• SOURCE TEXT:
↓↓↓

Data modelling: comparing Realm and SQLite

Kenneth Geisshirt
Realm Blog

--

Introduction

In this blog post, we will compare data modelling of two popular databases used for mobile applications: SQLite and Realm.

SQLite is preinstalled on any Android and iOS device, while Realm requires a deliberate decision by the app developer to include it. We will use SQLite in its raw form i.e., without any programming language other than SQL. It means that the object-relational impedance mismatch is not considered. For SQLite, many Object-Relational Mappers exist with ROOM (Android) and Core Data (iOS) as highly popular examples. For Realm, the JavaScript SDK is selected, as it will make it possible for you to run the examples on your computer without going through setting up a mobile app.

We will model a group of people and their life as they get married, have children, are divorced and die. The source code for both SQLite and Realm is found at https://github.com/kneth/data-model-compare.

The group of people we model are called Parent objects (or rows). They can be married to another Parent object, and they can have zero, one or more children. The children are modelled as a Child object (or row).

Two data models

In SQL, both the Parent and Child can be modelled using tables which are straightforward.

CREATE TABLE Parent (
name VARCHAR PRIMARY KEY NOT NULL,
city VARCHAR NOT NULL,
marriedTo VARCHAR REFERENCES Parent(name) NULL
);

CREATE TABLE Child (
name VARCHAR PRIMARY KEY NOT NULL,
age INTEGER NOT NULL
);

The most advanced part is the self-referential column in Parent. The tricky part is the modelling of the relationship between Parent and Child. We will need to introduce an auxiliary table, Parent_Child, to capture who is the parent to which child. Such a join-table is common in SQL, and by using foreign keys we can link the two tables together.

CREATE TABLE Parent_Child (
parent_name VARCHAR NOT NULL,
child_name VARCHAR NOT NULL,
CONSTRAINT fk_parent
FOREIGN KEY (parent_name)
REFERENCES Parent(name)
ON DELETE CASCADE,
CONSTRAINT fk_child
FOREIGN KEY (child_name)
REFERENCES Child(name)
ON DELETE CASCADE,
UNIQUE (parent_name, child_name)
);

On the other hand, Realm is an object database and objects can be tied together by links or references. Moreover, it is possible to have a list of links which we can use to model a Parent having multiple Child objects.

const Parent = {
name: "Parent",
primaryKey: "name",
properties: {
name: "string",
city: "string",
children: "Child[]",
marriedTo: "Parent",
}
};

const Child = {
name: "Child",
properties: {
name: "string",
age: "int",
parents: {
type: "linkingObjects",
objectType: "Parent",
property: "children"
},
}
};

Links in Realm are directional, and you can think of your Realm database as a set of directed graphs where the nodes are objects. In order to be able to query a link in the opposite direction, Realm introduces the notion of linkingObjects. As you can see, an auxiliary table is not required as Realm’s native storage is based on objects. It is important to note that linkingObjects properties are updated automatically by the Realm database.

↑↑↑

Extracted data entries
↓↓↓

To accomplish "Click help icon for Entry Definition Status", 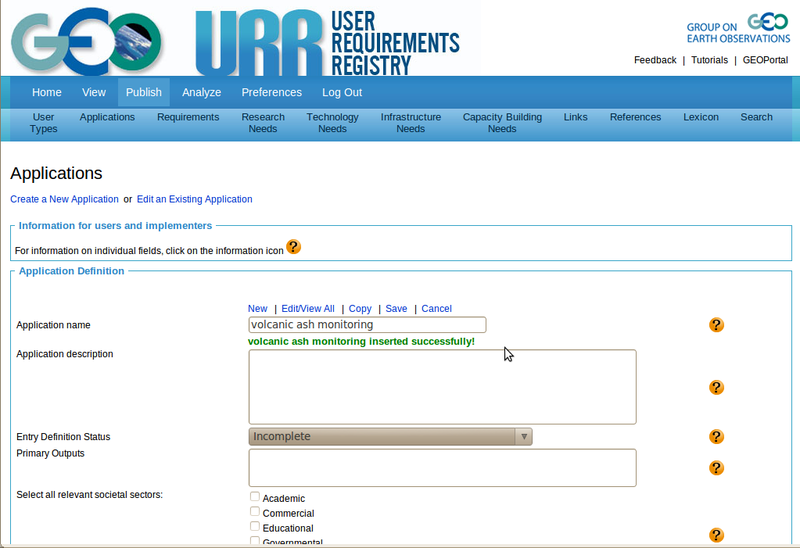I will tap(716, 436).
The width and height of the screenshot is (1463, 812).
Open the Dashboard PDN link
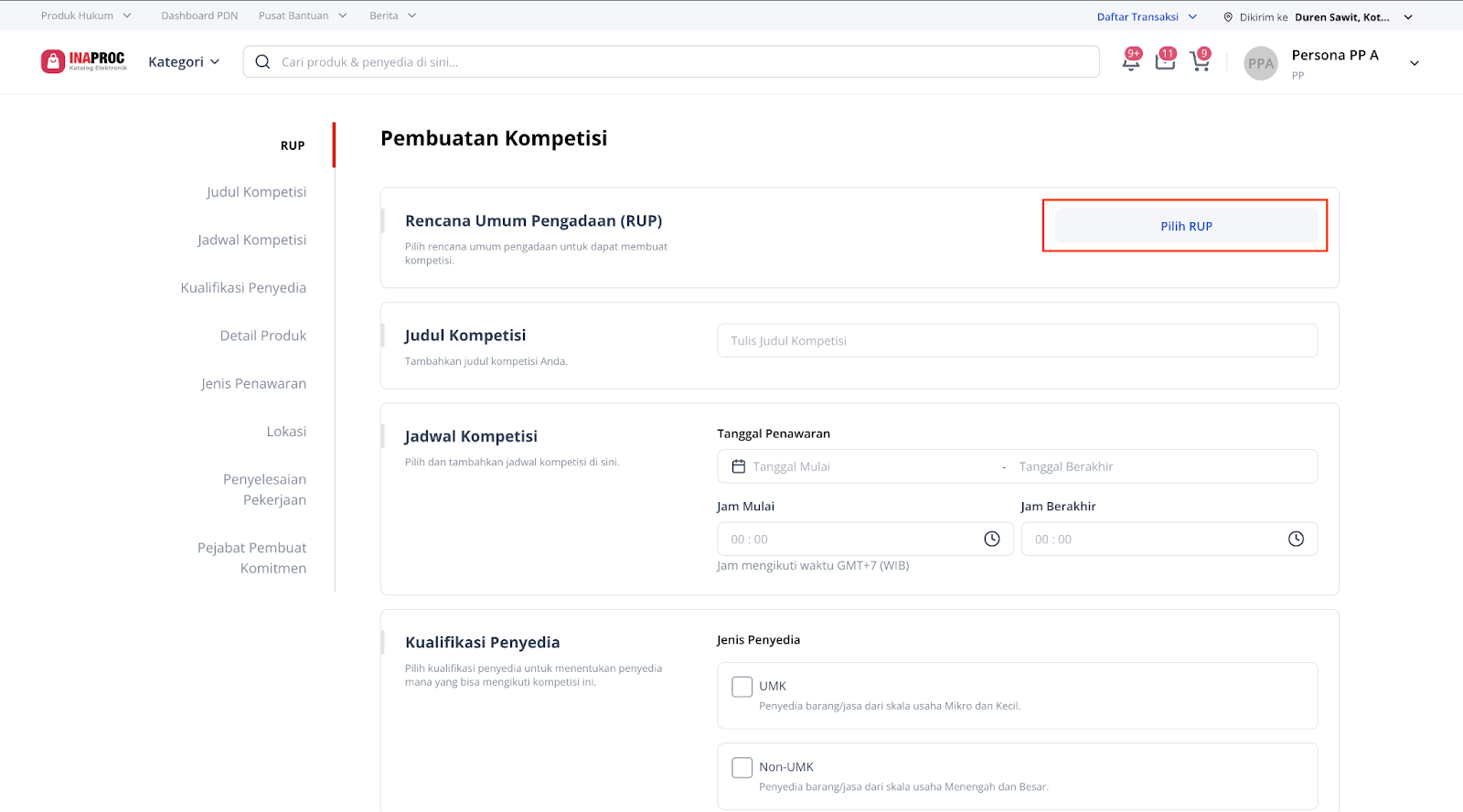(x=199, y=16)
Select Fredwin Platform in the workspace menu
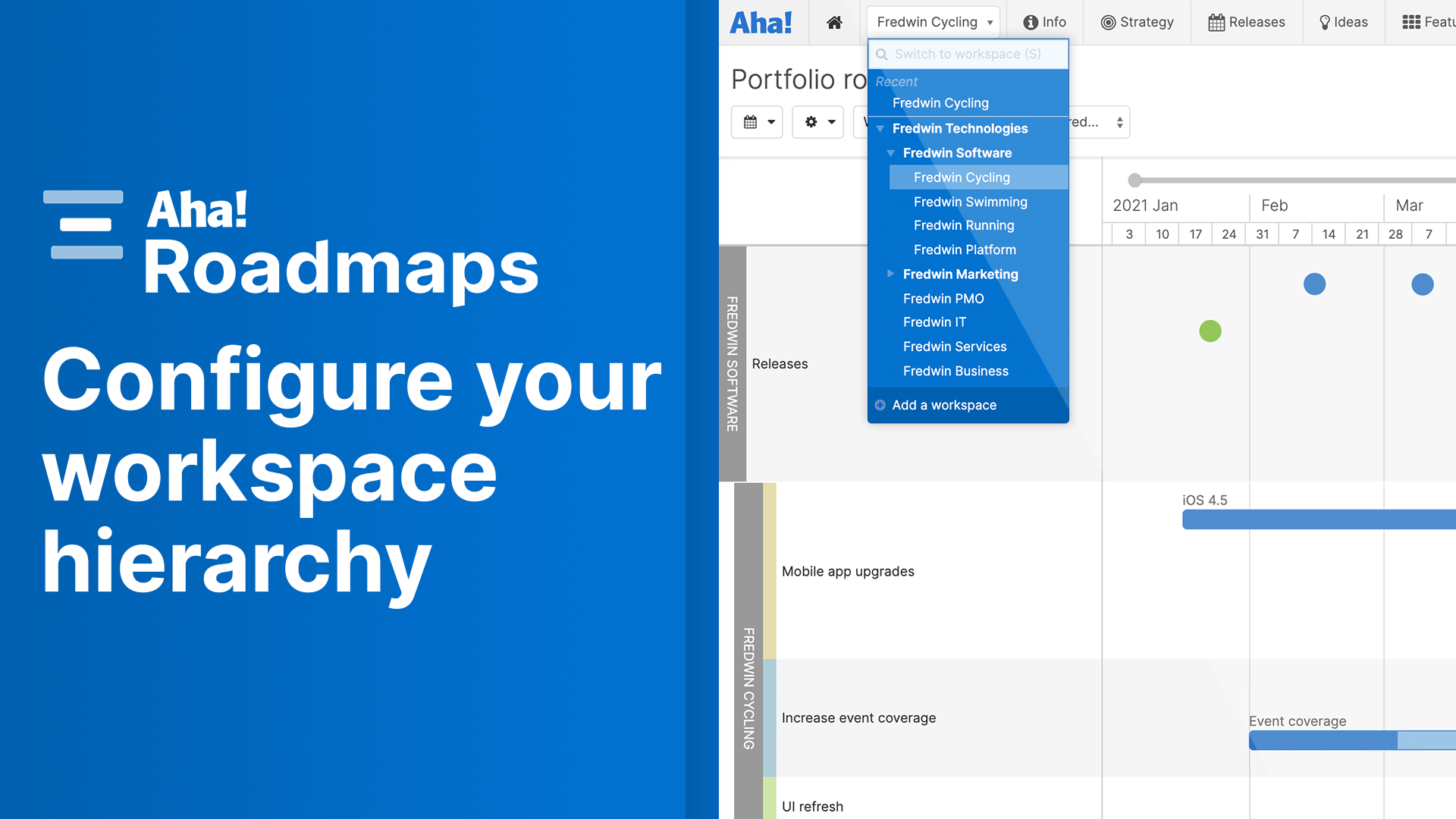 point(964,249)
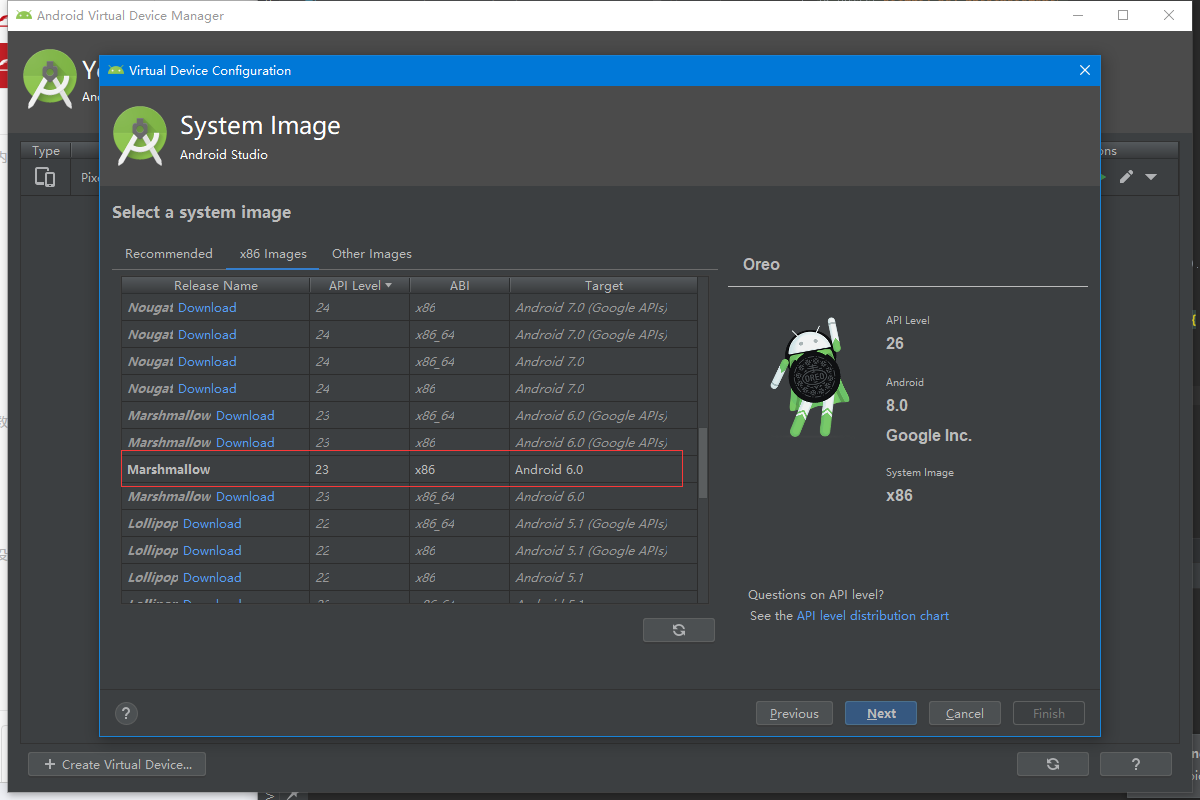Expand the dropdown arrow next to the edit pencil
The height and width of the screenshot is (800, 1200).
[1150, 176]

↑↑↑

• INSTRUCTIONS:
**A)** Write out the rows word for word, starting with the line that contains "The width and" and going on through the last line of the rows, both ends included. Leave the pictures out of your copy.
**B)** Continue the text comparing data modeling in Realm and SQLite, picking up right after its final sentence.

• RESULTS:
**A)**
The width and height of the screenshot is (1463, 812).
Open the Dashboard PDN link
(x=199, y=16)
Select Fredwin Platform in the workspace menu
 point(964,249)
Expand the dropdown arrow next to the edit pencil
The height and width of the screenshot is (800, 1200).
[1150, 176]

**B)**
A short-coming of both data models is that it is technically possible for a child to have more than two parents. To ensure that a child only has one or two parents will be left to the application’s logic.

Getting married

A database is only interesting if it contains some data. Initially, we will add four persons and they form two married couples. First, we have to create the rows or objects and thereafter update who is married to whom. Neither data model can handle the constraint that marriage is a symmetric property, and we leave it to the application developer to ensure that data is consistent.

For SQL, we insert new rows and update the relevant column.

BEGIN TRANSACTION;

/* Alice and Bob are married */
INSERT INTO Parent ("name", "city") VALUES ("Alice", "Stockholm");
INSERT INTO Parent ("name", "city") VALUES ("Bob", "Stockholm");
UPDATE Parent SET marriedTo = "Bob" WHERE name = "Alice";
UPDATE Parent SET marriedTo = "Alice" WHERE name = "Bob";

/* Charlie and Dorothy are married */
INSERT INTO Parent ("name", "city") VALUES ("Charlie", "Helsinki");
INSERT INTO Parent ("name", "city") VALUES ("Dorothy", "Helsinki");
UPDATE Parent SET marriedTo = "Dorothy" WHERE name = "Charlie";
UPDATE Parent SET marriedTo = "Charlie" WHERE name = "Dorothy";

COMMIT TRANSACTION;

Similar operations are needed for Realm.

realm.write(() => {
// Alice and Bob are married
const alice = realm.create(Parent.name, { name: "Alice", city: "Stockholm" });
const bob = realm.create(Parent.name, { name: "Bob", city: "Stockholm "});
alice.marriedTo = bob;
bob.marriedTo = alice;

// Charlie and Dorothy are married
const charlie = realm.create(Parent.name, { name: "Charlie", city: "Helsinki" });
const dorothy = realm.create(Parent.name, { name: "Dorothy", city: "Helsinki "});
charlie.marriedTo = dorothy;
dorothy.marriedTo = charlie;
});

One major difference between SQL and Realm is that Realm operates with managed objects. For example, the object alice is a representation of data in the database, and the object behaves as a JavaScript object (if you are using another Realm SDK, the managed object will behave like a native object for the specific programming language). When you change the object, the database is changed. Later we will see that the implication is that you do not have to populate JavaScript objects from query results.

Kids arrive

The two couples continue their lives, and children are born. In database terminology, birth means that rows or objects are created. While creating new rows is almost trivial, keeping track of parenthood is not trivial in SQL. We need to update the join-table in order to record the relationship between parents and children. Until we insert rows into the join-table, we have orphaned children (the atomicity of the transaction will prevent it from happening).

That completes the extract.